What you return should match the data exactly, from the first line to the last.

======== Input data ========

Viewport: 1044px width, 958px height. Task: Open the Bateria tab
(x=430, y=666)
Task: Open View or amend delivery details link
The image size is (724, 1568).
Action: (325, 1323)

========

- _Answer_
Viewport: 1044px width, 958px height. Task: Open the Bateria tab
(x=430, y=666)
Task: Open View or amend delivery details link
The image size is (724, 1568).
Action: (325, 1323)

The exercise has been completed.